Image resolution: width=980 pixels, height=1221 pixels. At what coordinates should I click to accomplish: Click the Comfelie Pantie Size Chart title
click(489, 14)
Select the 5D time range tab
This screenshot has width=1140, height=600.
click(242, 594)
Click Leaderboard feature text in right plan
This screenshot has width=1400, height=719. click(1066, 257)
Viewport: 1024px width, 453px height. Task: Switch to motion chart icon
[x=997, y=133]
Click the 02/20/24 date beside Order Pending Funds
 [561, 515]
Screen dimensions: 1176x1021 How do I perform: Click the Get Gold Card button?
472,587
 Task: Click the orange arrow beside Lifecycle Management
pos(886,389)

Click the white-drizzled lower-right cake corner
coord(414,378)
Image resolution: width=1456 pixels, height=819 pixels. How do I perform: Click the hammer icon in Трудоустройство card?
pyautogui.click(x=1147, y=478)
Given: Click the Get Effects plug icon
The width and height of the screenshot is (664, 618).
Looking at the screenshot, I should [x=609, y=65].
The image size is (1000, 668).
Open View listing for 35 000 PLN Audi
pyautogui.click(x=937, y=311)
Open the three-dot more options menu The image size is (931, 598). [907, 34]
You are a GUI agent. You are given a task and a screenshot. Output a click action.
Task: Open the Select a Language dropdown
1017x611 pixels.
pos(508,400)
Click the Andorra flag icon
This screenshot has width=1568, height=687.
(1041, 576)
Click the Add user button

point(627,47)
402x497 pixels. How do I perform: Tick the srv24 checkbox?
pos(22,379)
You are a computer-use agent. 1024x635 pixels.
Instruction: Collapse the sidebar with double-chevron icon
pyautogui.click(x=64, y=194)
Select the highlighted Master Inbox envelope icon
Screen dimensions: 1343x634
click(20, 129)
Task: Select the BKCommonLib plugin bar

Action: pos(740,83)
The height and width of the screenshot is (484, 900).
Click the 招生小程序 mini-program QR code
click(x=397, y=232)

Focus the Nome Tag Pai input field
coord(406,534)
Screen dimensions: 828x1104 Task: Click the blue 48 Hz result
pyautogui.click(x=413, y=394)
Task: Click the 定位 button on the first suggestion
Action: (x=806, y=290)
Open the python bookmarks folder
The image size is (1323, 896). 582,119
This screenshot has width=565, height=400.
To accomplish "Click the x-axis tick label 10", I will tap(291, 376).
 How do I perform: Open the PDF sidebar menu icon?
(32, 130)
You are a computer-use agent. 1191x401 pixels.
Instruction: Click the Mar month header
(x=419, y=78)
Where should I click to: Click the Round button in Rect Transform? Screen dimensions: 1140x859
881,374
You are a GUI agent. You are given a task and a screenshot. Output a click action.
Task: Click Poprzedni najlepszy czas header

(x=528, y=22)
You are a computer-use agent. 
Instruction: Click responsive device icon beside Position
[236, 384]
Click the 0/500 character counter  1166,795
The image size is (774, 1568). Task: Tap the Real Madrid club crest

▬▬▬

*Your instructions*.
Which lines in the listing above contain the word "perform"? Copy each of those lines in full.

*Right answer*.
Screen dimensions: 1176x1021 How do I perform: Click the Get Gold Card button?
Image resolution: width=1456 pixels, height=819 pixels. How do I perform: Click the hammer icon in Трудоустройство card?
402x497 pixels. How do I perform: Tick the srv24 checkbox?
 How do I perform: Open the PDF sidebar menu icon?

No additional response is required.